EPA Administrator Lisa Jackson is busy writing new rules that would let her drive a tax-and-regulation bulldozer through the U.S. economy under laws never meant to apply to greenhouse gases. Ms. Jackson is expected to issue new anticarbon regulations for cars and trucks next month before moving on to power plants and other industries.
This is all too much for Missouri's Ike Skelton and Minnesota's Collin Peterson, the Chairmen of the House Armed Services and Agriculture Committees, respectively. Along with Missouri Republican Jo Ann Emerson, they are pushing a two-page bill that would amend the Clean Air Act to restore Congress's original intent and strip CO2 and other greenhouse gases from the statutory language.
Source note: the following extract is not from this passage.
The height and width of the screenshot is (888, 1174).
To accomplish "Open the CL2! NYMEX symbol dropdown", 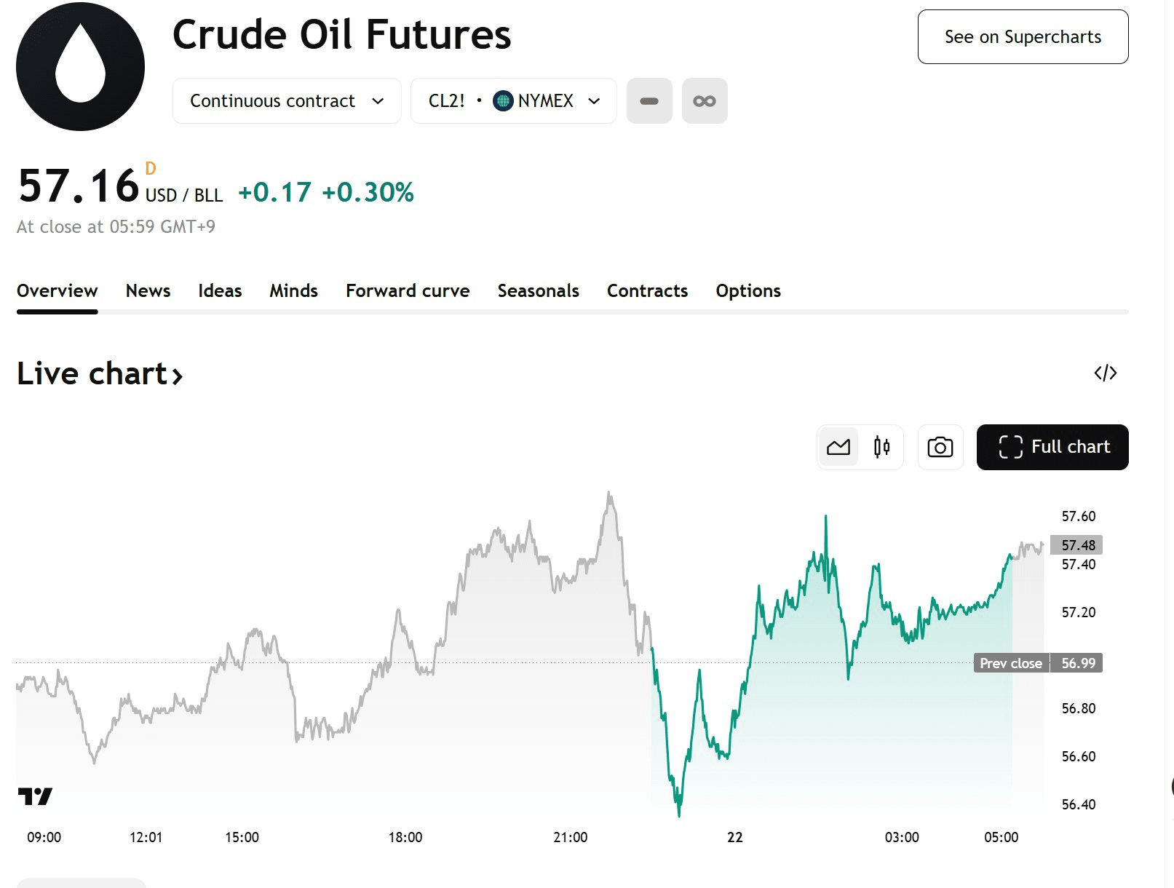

This is bipartisanship we can believe in. Such legislation would vaporize the EPA's "endangerment finding" for carbon and thus require the Administration to use democratic debate and persuasion if it really wants to reshape the energy markets and impose huge new costs on American consumers. What a thought.
"If Congress doesn't do something soon, the EPA is going to cram these regulations through all on their own," Mr. Peterson said. "I have no confidence that EPA can regulate greenhouse gases under the Clean Air Act without severe harm to all taxpayers."
Added Mr. Skelton: "Simply put, we cannot tolerate turning over the regulation of greenhouse gas emissions to unelected bureaucrats at EPA. America's energy and environmental policies should be set by Congress." Yes, they should be.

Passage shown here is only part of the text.